#### What to produce
Taking the line that contains "Toggle the N button beside code field" as the start and the last line of the data as the end, repeat exactly every line in that span, but no pictures.

[Data records]
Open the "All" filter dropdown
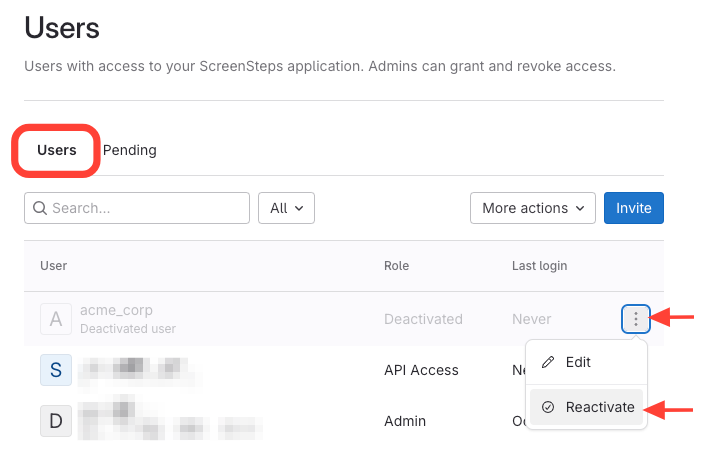The height and width of the screenshot is (455, 721). [x=286, y=208]
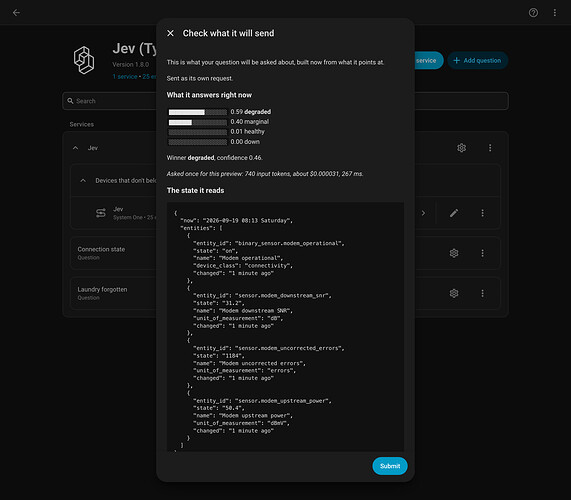This screenshot has height=500, width=571.
Task: Open three-dot menu for Jev device row
Action: pyautogui.click(x=483, y=213)
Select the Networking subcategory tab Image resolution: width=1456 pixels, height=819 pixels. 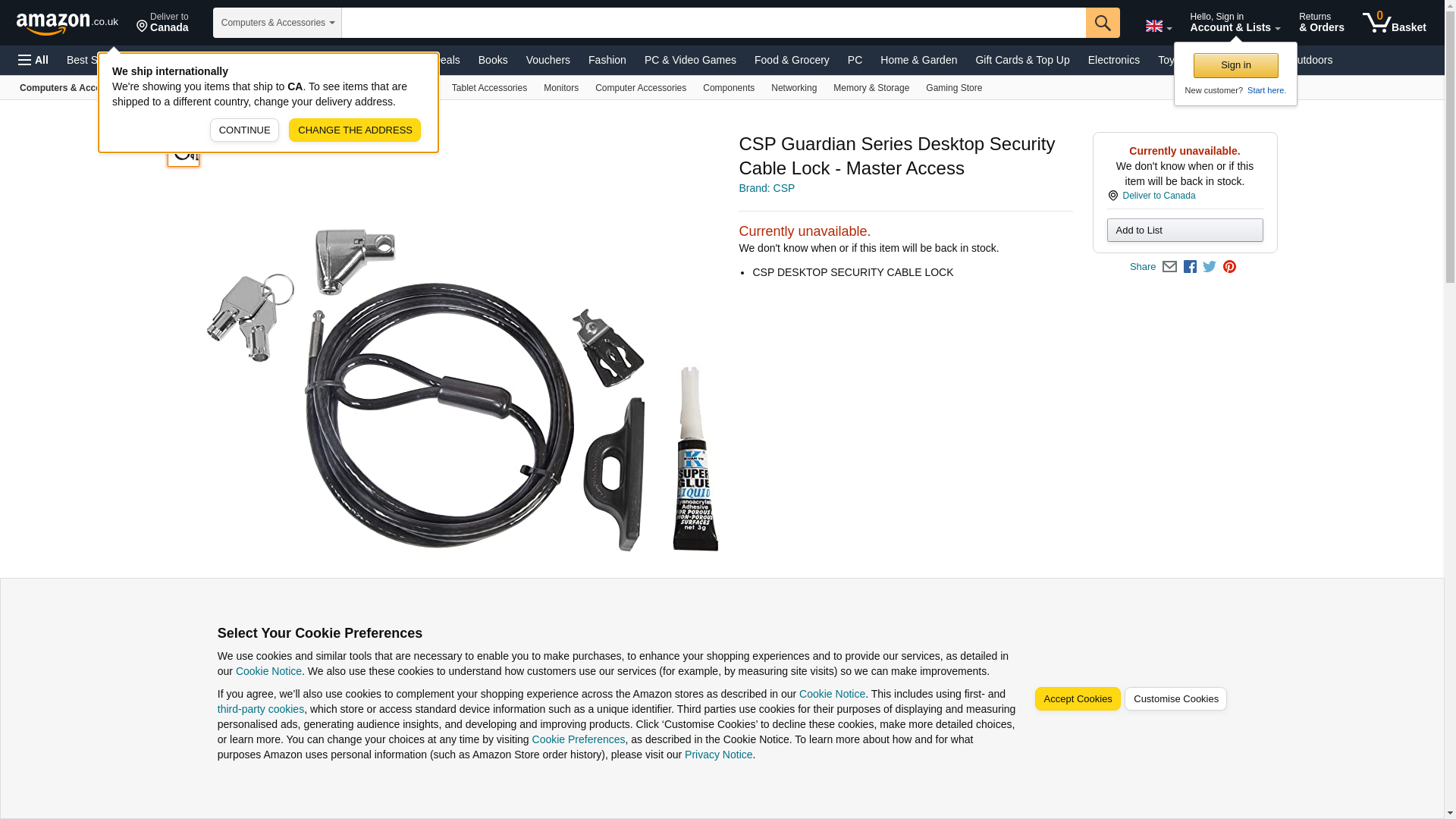coord(793,88)
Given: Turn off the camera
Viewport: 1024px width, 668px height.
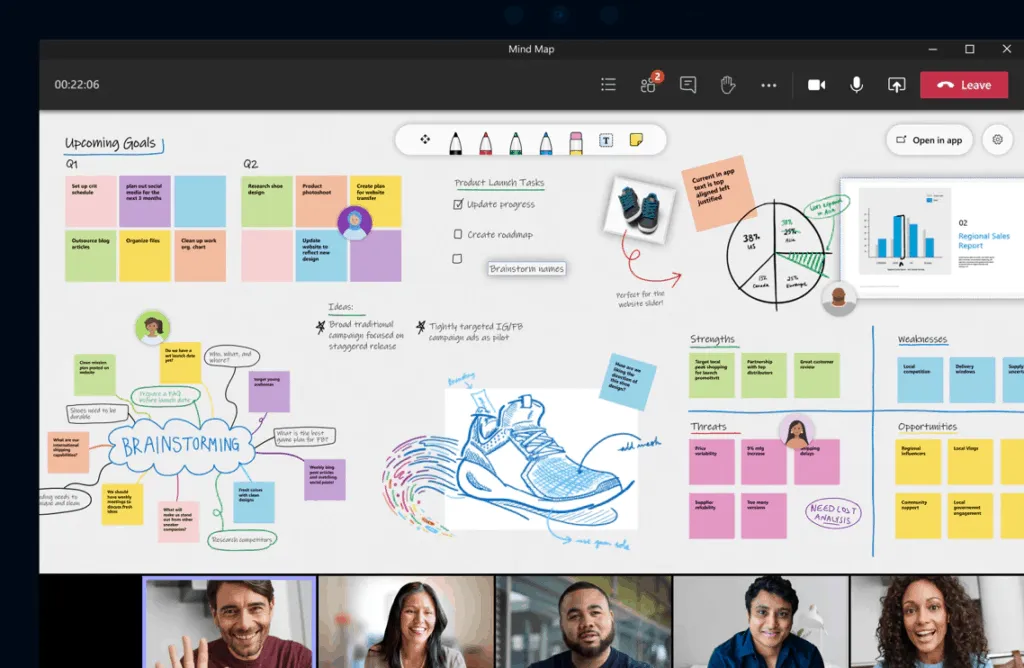Looking at the screenshot, I should (816, 85).
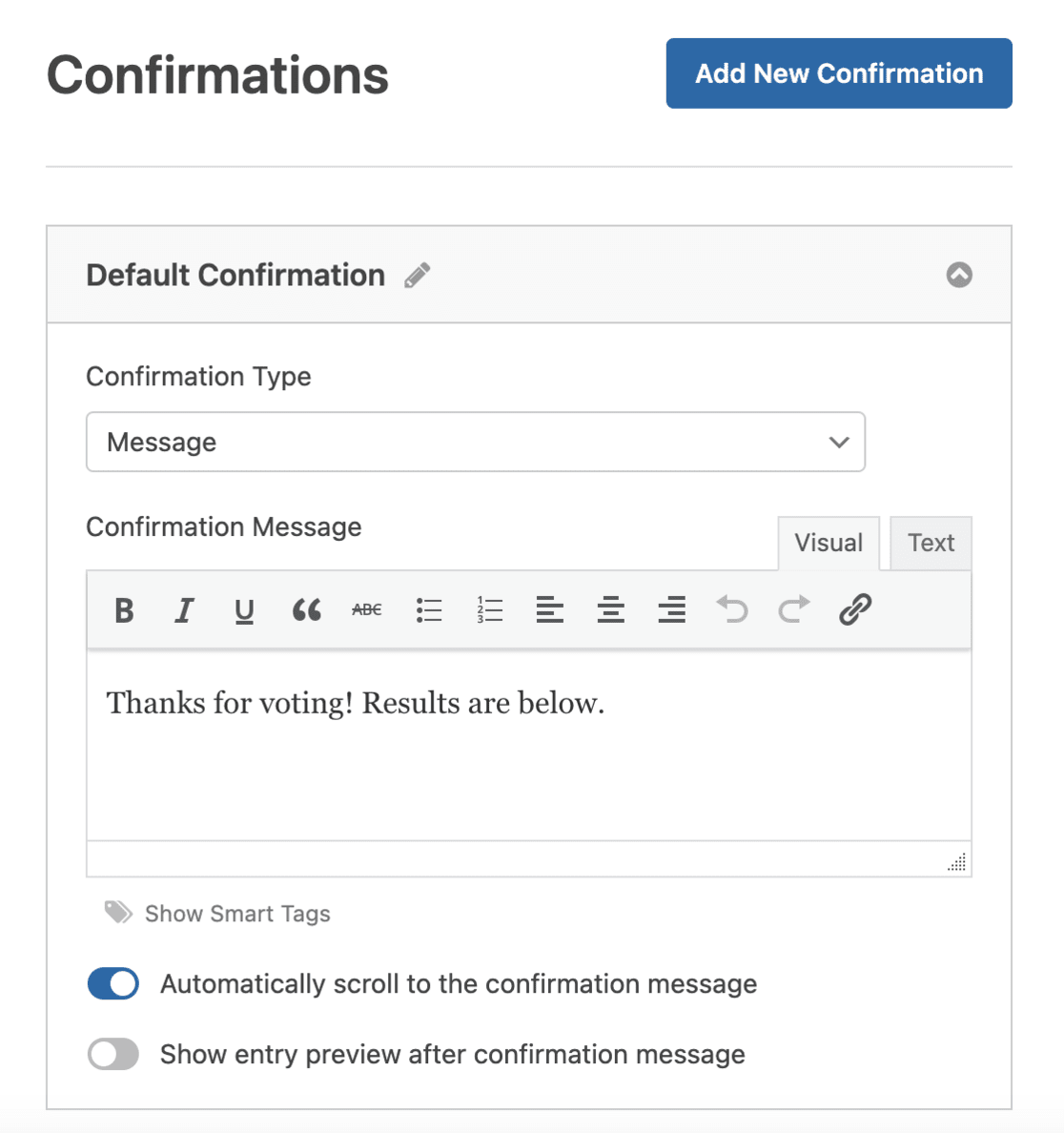Screen dimensions: 1064x1133
Task: Align the message text to center
Action: point(611,610)
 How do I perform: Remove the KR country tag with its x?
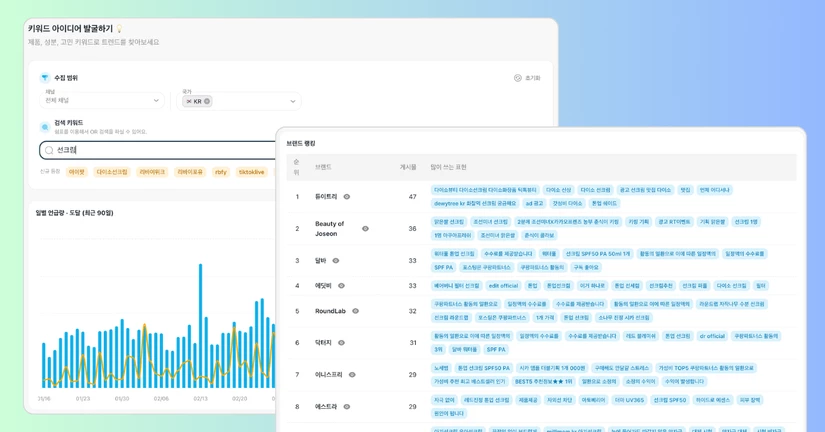(207, 101)
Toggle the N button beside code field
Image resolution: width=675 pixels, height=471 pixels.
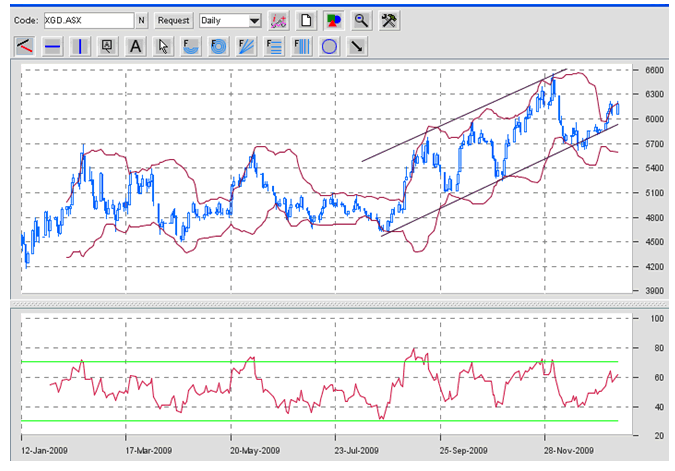tap(141, 20)
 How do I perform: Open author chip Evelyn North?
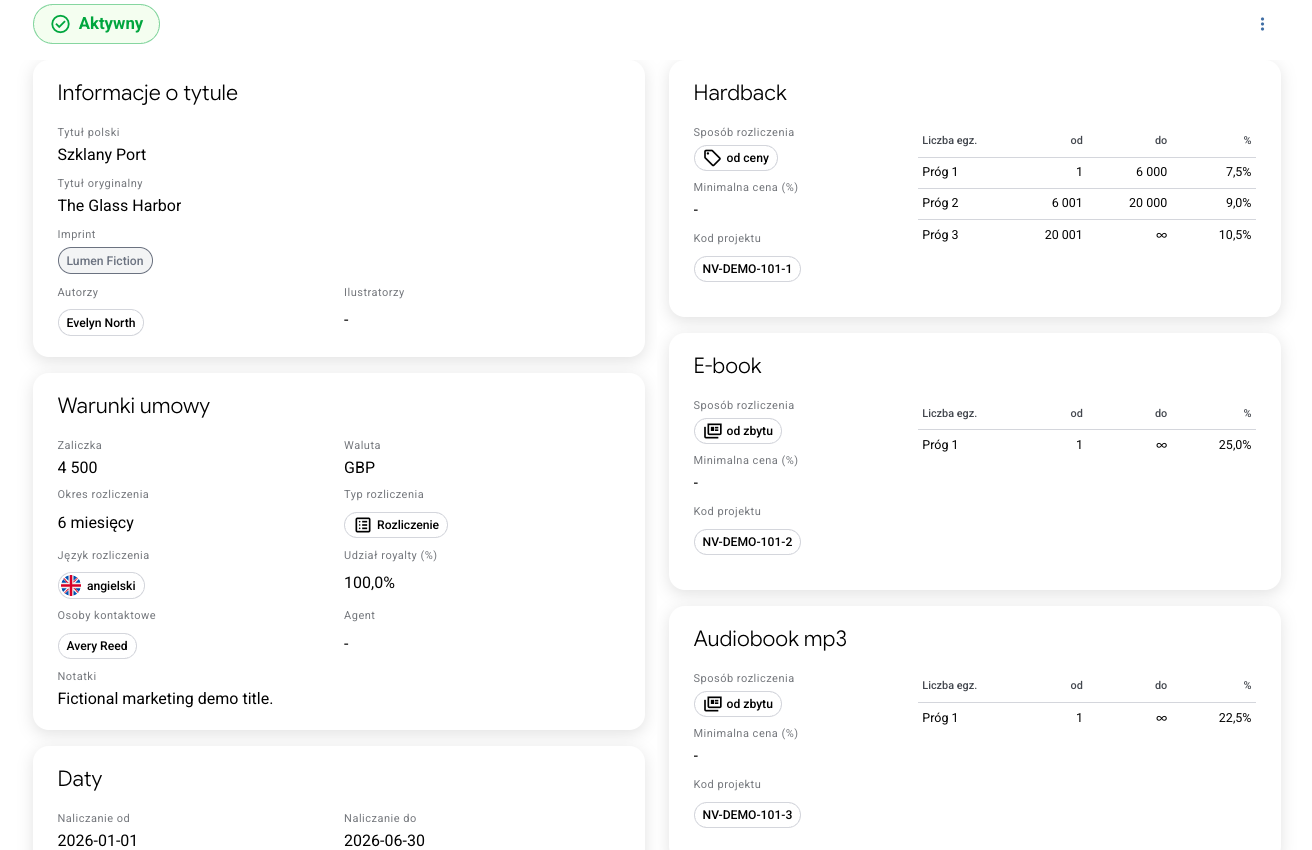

#### Exercise answer
Toggle the N button beside code field
Image resolution: width=675 pixels, height=471 pixels.
tap(141, 20)
 How do I perform: Open author chip Evelyn North?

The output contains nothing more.